Nonholonomic System - Examples - The Foucault Pendulum

The Foucault Pendulum

The classic example of a nonholonomic system is the Foucault pendulum. In the local coordinate frame the pendulum is swinging in a vertical plane with a particular orientation with respect to geographic north at the outset of the path. The implicit trajectory of the system is the line of latitude on the earth where the pendulum is located. Even though the pendulum is stationary in the earth frame, it is moving in a frame referred to the sun and rotating in synchrony with the Earth's rate of revolution, so that the only apparent motion of the pendulum is that caused by the rotation of the earth. This latter frame is considered to be an inertial reference frame, although it too is non-inertial in more subtle ways. The earth frame is well known to be non-inertial, a fact made perceivable by the apparent presence of centrifugal and Coriolis forces.
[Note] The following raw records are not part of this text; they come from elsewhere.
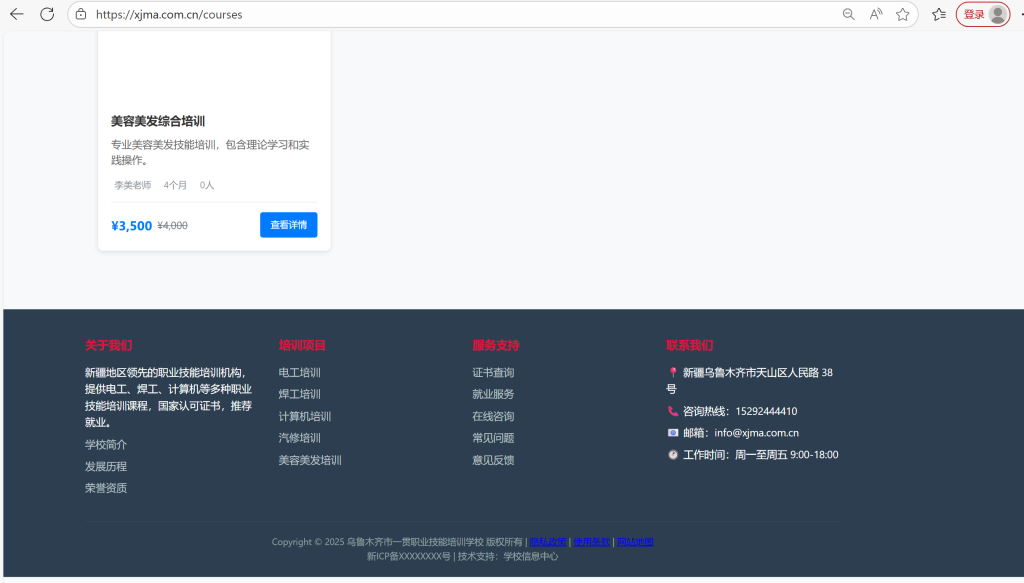This screenshot has height=583, width=1024.
Task: Click the phone icon beside 咨询热线
Action: (673, 411)
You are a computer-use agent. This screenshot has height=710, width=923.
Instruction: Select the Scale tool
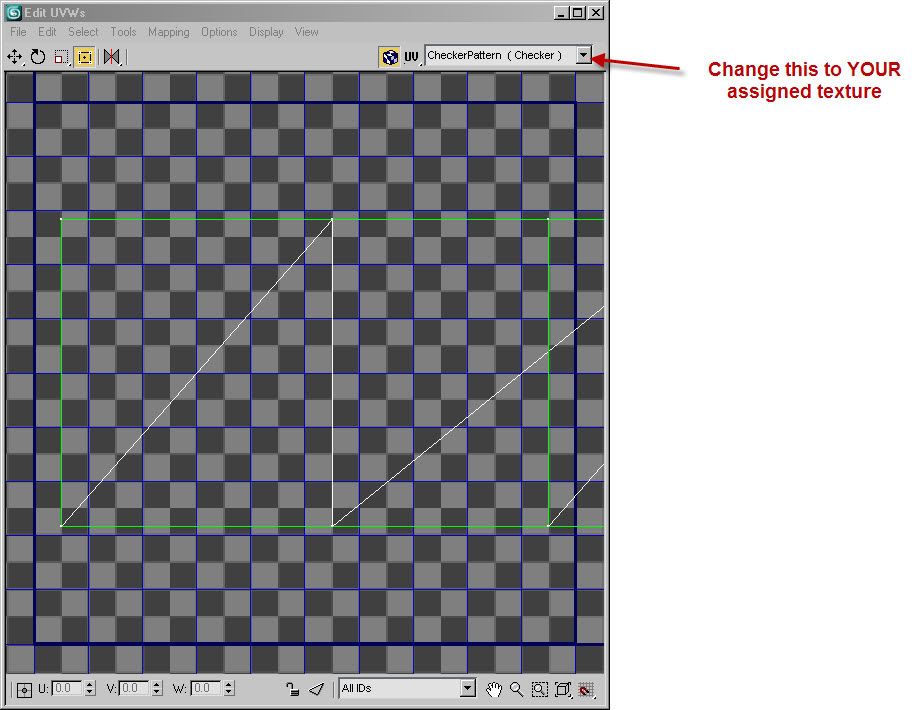(x=61, y=57)
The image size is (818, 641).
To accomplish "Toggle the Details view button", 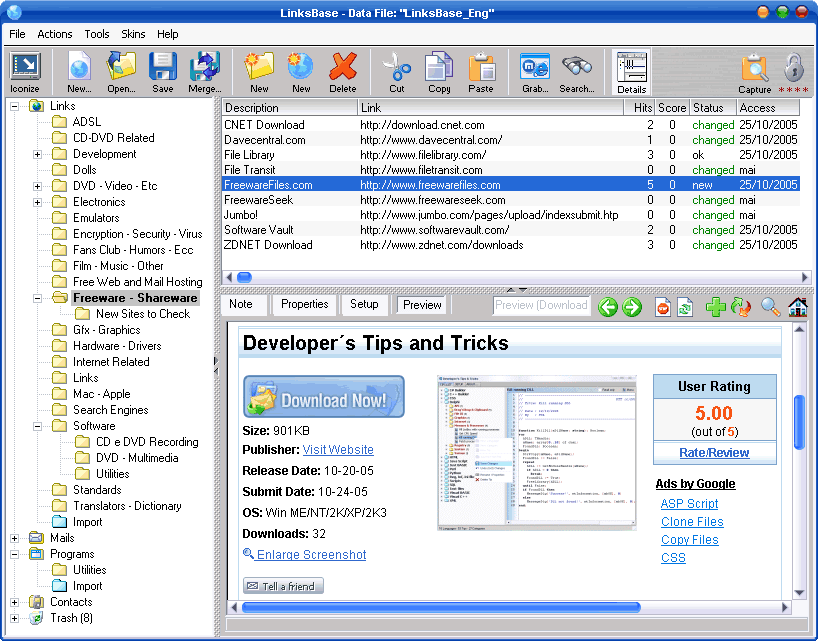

Motion along the line of latitude is parameterized by the passage of time, and the Foucault pendulum's plane of oscillation appears to rotate about the local vertical axis as time passes. The angle of rotation of this plane at a time t with respect to the initial orientation is the anholonomy of the system. The anholonomy induced by a complete circuit of latitude is proportional to the solid angle subtended by that circle of latitude. The path need not be constrained to latitude circles. For example, the pendulum might be mounted in an airplane. The anholonomy is still proportional to the solid angle subtended by the path, which may now be quite irregular. The Foucault pendulum is a physical example of parallel transport.